Top of INFORMATION SHOWN

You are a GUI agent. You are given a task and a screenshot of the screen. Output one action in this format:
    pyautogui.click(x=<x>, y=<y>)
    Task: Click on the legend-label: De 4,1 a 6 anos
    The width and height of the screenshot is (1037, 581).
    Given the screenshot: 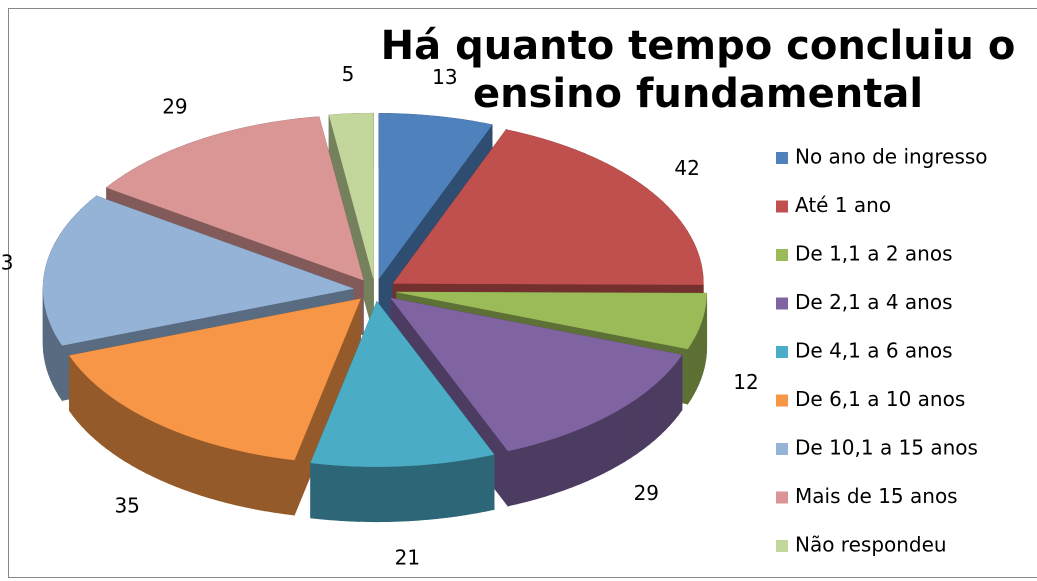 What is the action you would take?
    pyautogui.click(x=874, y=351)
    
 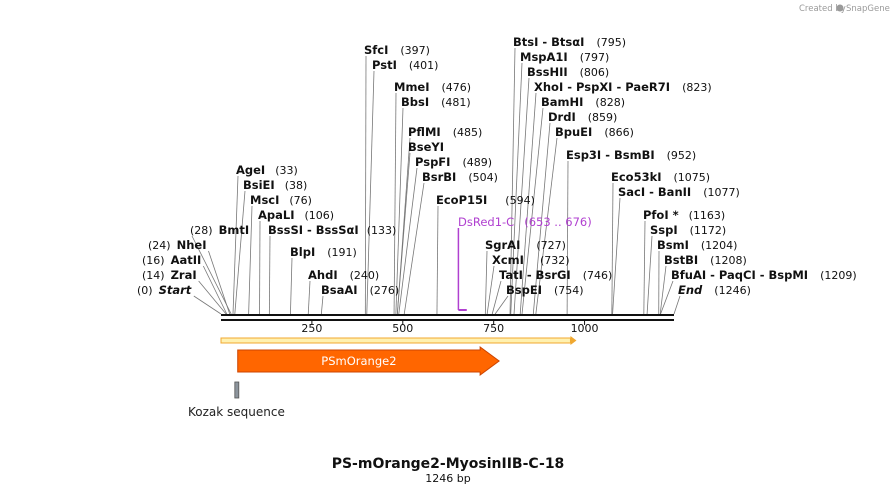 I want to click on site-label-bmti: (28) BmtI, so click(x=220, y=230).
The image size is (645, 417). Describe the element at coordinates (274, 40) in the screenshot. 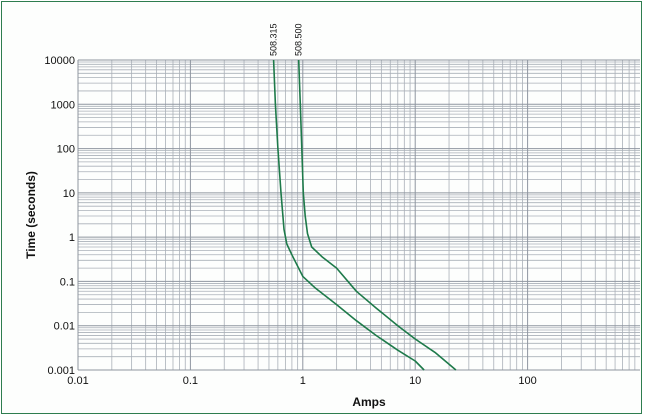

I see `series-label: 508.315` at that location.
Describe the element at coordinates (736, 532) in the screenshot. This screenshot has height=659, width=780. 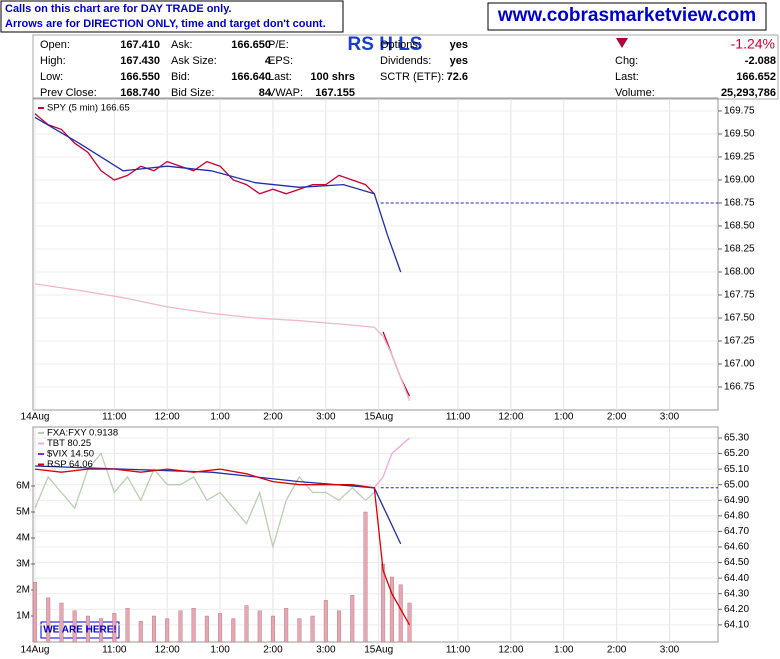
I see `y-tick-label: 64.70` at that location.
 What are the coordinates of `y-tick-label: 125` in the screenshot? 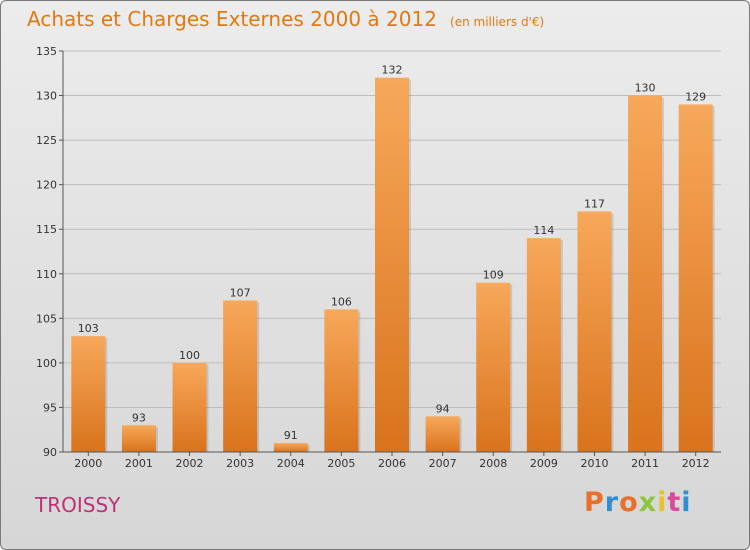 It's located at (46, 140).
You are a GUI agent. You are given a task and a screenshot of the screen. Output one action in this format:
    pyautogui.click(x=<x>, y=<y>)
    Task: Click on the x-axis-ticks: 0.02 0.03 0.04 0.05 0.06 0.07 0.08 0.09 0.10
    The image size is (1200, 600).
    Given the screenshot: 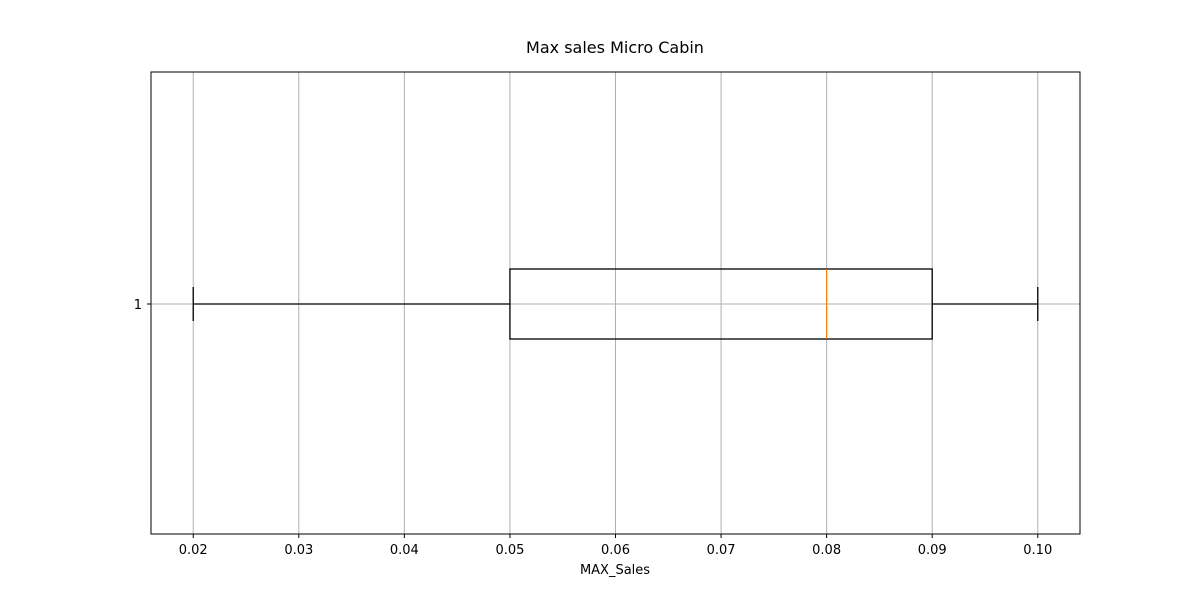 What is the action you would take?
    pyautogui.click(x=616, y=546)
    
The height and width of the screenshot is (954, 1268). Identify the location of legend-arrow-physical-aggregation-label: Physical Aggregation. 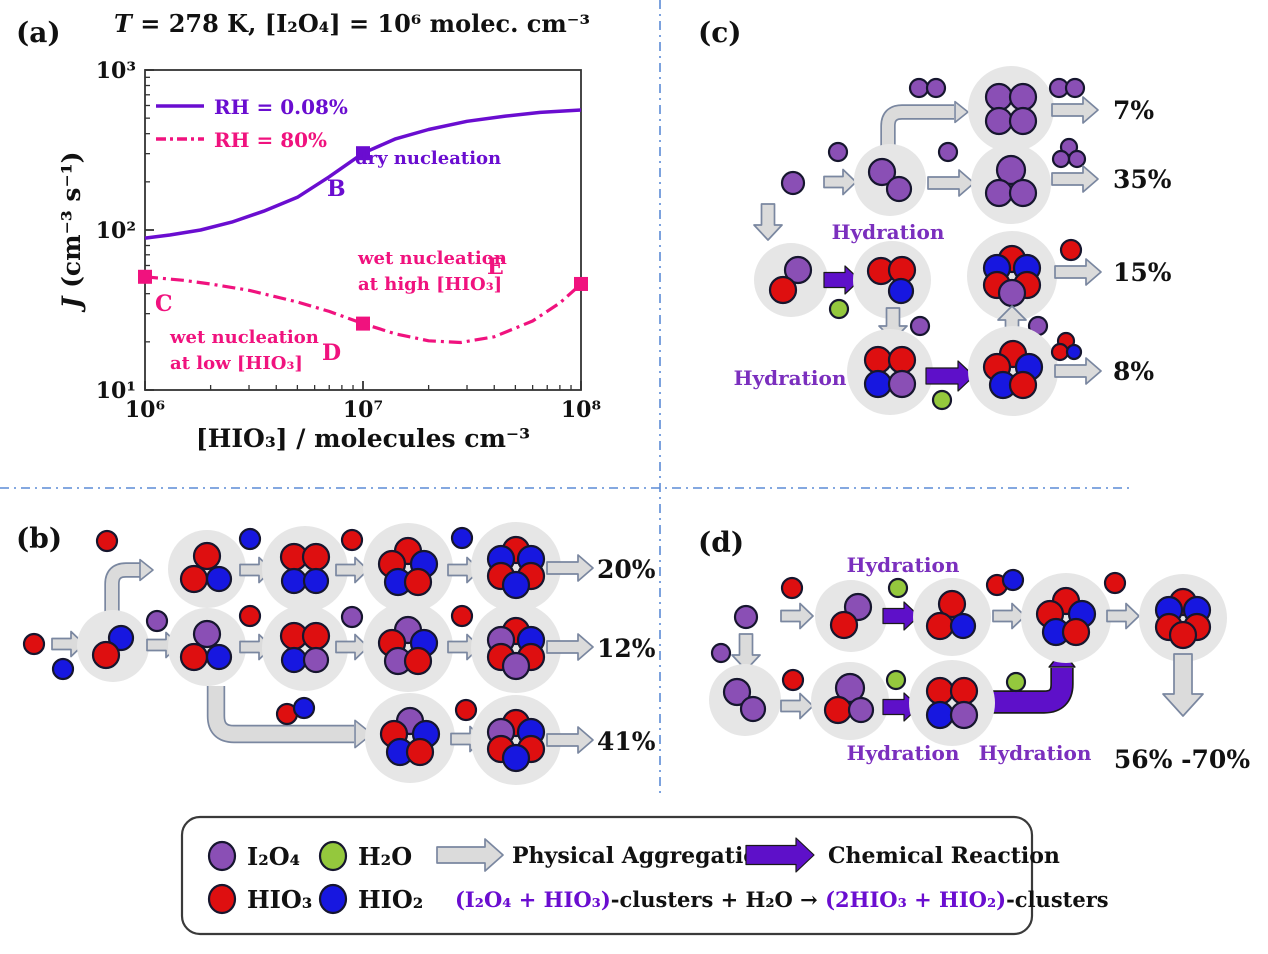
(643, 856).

Bottom of INFORMATION SHOWN

• _PROBLEM STATEMENT_
Rewrite the rows from the line containing "The height and" through the end of the rows, with "location" replaced by "position" and everything else unchanged. Leave the pictures out.

• _WRITTEN ANSWER_
The height and width of the screenshot is (954, 1268). Identify the position of legend-arrow-physical-aggregation-label: Physical Aggregation. 
(643, 856).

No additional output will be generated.